自動販売機据付規準の特徴と策定までの経緯

 2008年に策定された自動販売機据付規準。その主な特徴と策定までの経緯は以下の通りです。

◆自動販売機据付規準の主な特徴

  • ①自販機業界4団体※による統一規準です。
  • ②加振試験に基づいた据付規準です。
  • ③据付面の規定と設置階(屋内)の分類を明示しました。
  • (屋外では据付面の状態で5種類に、屋内では建物の階数で4種類に分類)
  • ④一般的な据付事例をすべて網羅した"基本据付事例"を規定しました。
  • ⑤据付部材や、段差・傾斜の補正材などの仕様を規定しました。
  • ⑥自動販売機業界以外の第三者を交えた「自動販売機据付規準策定委員会」が承認しています。
  • ※清涼飲料自販機協議会 加盟団体4団体:(一社)全国清涼飲料工業会、日本自動販売協会、(一社)日本自動販売機工業会、 日本自動販売機保安整備協会

◆策定までの経緯

1.社会背景と目的
 "地震大国"日本において、自動販売機の耐震安全性を確保するため、わたくしたち清涼飲料自動販売機業界は、今後発生が予想される大規模地震を考慮し、新たな統一規準が必要であると考えました。
2. 「自販機耐震化技術研究会」の発足
 これまでは、「自動販売機据付基準マニュアル」や、「自動販売機据付判定マニュアル」など、業界内での規準で据え付けを行い、必要に応じて改善を加えながら運用してきました。
 このたび新たに統一規準を策定するにあたり、研究機関などと共に2005年に「自販機耐震化技術研究会」を発足し、2008年までの3年間、研究やテストを繰り返し、規準の原案を作成いたしました。
3. 統一規準の客観性を保持
 この原案を、業界内だけではなく、学識経験者や国・自治体、消費者団体など、第三者も交えた「自動販売機据付規準策定委員会」での審議を経て、内容の承認をいただきました。

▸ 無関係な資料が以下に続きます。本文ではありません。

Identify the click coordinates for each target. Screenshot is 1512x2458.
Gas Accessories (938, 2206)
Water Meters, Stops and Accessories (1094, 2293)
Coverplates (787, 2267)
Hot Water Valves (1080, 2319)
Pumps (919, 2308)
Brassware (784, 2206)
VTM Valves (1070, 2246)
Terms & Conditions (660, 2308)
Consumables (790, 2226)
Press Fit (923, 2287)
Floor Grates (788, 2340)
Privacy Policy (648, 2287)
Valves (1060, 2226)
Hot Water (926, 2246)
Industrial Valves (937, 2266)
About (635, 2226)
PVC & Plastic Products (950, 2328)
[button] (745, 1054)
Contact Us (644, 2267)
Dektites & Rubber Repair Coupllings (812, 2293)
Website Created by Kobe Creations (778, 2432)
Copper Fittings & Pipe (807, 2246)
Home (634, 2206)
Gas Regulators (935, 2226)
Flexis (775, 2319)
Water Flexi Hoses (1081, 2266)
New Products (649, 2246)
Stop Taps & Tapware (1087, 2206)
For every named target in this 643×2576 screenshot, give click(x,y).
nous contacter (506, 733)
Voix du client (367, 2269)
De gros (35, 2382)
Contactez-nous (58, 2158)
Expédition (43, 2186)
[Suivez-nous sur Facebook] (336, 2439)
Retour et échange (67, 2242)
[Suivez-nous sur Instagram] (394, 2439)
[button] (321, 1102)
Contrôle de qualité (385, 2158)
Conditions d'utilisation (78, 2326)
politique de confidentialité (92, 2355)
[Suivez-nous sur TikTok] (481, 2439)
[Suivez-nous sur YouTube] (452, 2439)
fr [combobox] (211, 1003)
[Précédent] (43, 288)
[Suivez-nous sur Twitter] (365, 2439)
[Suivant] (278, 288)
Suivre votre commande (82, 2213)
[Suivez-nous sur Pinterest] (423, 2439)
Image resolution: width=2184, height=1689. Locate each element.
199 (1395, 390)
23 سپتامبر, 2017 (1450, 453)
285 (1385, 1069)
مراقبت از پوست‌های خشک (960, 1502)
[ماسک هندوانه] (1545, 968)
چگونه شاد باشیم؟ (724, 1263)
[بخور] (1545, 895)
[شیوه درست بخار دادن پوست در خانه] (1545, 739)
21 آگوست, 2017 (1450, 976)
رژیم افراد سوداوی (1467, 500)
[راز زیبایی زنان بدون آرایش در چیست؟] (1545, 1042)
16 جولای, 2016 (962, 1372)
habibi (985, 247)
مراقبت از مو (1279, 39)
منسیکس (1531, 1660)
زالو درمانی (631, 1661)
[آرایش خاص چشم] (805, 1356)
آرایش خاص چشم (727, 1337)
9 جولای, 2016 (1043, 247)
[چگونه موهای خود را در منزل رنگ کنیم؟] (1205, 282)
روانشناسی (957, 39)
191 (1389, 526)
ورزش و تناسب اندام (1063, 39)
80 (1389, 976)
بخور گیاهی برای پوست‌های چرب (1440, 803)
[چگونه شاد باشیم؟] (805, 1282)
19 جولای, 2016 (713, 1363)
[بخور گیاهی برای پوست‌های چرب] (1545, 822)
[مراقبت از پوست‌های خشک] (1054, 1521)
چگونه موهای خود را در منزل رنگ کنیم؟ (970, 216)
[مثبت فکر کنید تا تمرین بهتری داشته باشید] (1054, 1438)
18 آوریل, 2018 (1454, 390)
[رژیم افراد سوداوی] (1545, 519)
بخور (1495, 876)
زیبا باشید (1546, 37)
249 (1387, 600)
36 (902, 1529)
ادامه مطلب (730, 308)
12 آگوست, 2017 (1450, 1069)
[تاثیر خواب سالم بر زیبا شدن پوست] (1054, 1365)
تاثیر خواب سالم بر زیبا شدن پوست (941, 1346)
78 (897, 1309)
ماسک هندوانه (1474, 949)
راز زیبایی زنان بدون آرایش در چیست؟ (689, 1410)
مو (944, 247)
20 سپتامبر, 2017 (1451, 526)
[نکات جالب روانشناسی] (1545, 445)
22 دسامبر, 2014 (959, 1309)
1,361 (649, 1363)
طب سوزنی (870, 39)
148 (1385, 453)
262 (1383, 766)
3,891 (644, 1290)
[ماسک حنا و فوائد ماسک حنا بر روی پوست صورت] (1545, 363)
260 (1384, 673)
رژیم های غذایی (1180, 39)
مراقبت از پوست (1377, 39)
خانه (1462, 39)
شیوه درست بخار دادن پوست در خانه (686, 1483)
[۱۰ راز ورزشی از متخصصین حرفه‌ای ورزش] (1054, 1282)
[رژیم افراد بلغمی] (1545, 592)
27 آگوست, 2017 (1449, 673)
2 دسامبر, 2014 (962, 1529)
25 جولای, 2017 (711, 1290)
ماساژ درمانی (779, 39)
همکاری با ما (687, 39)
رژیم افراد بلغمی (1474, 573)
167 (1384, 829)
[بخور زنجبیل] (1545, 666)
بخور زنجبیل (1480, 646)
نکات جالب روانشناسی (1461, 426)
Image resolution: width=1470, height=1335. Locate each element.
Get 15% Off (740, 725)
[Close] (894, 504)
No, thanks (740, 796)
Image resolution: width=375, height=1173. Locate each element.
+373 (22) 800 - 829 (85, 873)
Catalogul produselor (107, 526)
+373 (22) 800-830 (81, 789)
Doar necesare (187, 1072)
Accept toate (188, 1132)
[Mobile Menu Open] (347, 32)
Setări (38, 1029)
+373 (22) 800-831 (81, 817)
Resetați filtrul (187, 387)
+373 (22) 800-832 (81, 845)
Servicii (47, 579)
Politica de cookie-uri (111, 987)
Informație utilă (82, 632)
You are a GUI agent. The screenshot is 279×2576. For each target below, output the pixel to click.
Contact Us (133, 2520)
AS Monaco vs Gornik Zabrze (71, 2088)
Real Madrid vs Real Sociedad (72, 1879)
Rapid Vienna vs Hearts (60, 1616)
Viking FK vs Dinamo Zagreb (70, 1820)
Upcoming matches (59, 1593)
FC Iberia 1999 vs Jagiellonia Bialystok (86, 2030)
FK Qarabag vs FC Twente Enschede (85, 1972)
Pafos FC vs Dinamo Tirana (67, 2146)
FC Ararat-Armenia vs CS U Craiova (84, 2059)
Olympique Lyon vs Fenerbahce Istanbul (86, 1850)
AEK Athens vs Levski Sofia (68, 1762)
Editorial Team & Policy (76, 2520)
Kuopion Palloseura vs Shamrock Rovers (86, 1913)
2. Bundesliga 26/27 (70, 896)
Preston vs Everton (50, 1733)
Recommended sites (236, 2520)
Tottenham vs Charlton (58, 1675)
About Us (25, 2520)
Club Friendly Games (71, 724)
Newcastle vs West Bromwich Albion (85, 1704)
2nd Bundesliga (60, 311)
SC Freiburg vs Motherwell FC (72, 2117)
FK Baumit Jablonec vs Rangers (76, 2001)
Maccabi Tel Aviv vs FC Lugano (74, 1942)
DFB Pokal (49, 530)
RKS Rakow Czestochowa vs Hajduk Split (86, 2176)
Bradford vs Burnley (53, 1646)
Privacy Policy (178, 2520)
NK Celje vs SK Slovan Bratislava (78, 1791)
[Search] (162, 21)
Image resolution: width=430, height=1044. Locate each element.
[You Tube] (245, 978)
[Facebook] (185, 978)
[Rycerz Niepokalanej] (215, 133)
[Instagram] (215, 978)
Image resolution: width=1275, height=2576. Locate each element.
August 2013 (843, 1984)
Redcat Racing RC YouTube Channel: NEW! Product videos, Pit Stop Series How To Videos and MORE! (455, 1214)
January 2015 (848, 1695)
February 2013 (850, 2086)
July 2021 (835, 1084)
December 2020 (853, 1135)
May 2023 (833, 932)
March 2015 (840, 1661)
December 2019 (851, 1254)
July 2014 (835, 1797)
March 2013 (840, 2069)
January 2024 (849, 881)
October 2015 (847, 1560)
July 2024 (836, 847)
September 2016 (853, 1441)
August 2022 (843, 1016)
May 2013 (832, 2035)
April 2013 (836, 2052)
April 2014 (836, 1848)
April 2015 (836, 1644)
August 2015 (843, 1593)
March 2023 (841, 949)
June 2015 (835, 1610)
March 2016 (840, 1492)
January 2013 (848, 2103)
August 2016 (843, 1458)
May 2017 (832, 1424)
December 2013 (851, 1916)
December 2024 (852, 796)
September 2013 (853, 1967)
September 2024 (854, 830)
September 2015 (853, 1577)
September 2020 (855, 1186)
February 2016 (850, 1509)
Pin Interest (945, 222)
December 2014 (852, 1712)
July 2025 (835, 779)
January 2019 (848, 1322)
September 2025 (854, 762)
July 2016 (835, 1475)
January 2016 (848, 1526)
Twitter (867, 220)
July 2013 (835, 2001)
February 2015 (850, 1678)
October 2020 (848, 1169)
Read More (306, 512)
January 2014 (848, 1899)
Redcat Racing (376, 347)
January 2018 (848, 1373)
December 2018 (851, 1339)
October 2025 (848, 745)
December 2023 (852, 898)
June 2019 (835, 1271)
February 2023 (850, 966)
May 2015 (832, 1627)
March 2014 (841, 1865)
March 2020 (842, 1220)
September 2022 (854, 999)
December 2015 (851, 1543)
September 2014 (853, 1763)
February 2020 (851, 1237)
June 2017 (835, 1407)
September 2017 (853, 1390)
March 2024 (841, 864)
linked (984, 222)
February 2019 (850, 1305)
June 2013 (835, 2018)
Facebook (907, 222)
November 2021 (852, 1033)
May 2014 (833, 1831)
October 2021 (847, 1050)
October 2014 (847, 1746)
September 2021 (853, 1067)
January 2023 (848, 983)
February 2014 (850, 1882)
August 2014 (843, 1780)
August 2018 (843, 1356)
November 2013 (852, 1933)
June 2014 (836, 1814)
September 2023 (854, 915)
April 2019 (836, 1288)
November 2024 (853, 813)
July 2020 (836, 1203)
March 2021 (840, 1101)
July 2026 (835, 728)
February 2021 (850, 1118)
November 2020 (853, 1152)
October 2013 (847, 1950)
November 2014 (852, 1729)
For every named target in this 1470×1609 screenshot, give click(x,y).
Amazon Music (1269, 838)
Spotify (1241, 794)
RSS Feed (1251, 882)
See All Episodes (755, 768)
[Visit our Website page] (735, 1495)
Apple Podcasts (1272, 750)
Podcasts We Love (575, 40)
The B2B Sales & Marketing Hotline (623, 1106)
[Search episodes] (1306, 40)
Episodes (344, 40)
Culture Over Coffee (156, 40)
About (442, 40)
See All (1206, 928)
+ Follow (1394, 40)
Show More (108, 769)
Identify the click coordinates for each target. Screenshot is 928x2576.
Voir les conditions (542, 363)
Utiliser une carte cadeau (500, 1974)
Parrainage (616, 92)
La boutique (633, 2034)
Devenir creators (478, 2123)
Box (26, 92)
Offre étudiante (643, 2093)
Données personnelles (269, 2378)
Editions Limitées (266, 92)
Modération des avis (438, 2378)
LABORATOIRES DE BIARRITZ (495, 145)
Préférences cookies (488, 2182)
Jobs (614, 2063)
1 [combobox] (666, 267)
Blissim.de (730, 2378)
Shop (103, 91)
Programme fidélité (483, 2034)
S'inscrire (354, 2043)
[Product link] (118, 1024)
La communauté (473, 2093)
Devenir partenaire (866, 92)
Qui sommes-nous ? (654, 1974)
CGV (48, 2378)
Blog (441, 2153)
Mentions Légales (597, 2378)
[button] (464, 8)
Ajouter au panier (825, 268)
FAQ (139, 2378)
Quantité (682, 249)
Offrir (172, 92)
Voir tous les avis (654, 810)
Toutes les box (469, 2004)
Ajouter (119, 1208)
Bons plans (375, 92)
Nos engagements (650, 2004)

【開催日】第1回 2007年12月6日 第2回 2008年1月29日
◎委員長[北海道大学] ◎有職者[早稲田大学] ◎中央行政[経済産業省産業機械課]
◎自治体[静岡県防災局][埼玉県危機管理部] ◎消費者団体 ◎飲料メーカー
◎自動販売機メーカー ◎オペレーター ◎据付事業者 ◎たばこ協会
4.加振試験・シミュレーションの実施
 今回、統一規準を策定するにあたり、「自販機耐震化技術研究会」座長の早稲田大学曽田五月也教授の監修のもとに、人工的に地震時の揺れを再現する3次元振動台という装置を用いて加振試験を実施。その試験で得られたデータの分析とシミュレーション解析に基づいて、より安全な規準を実現しています。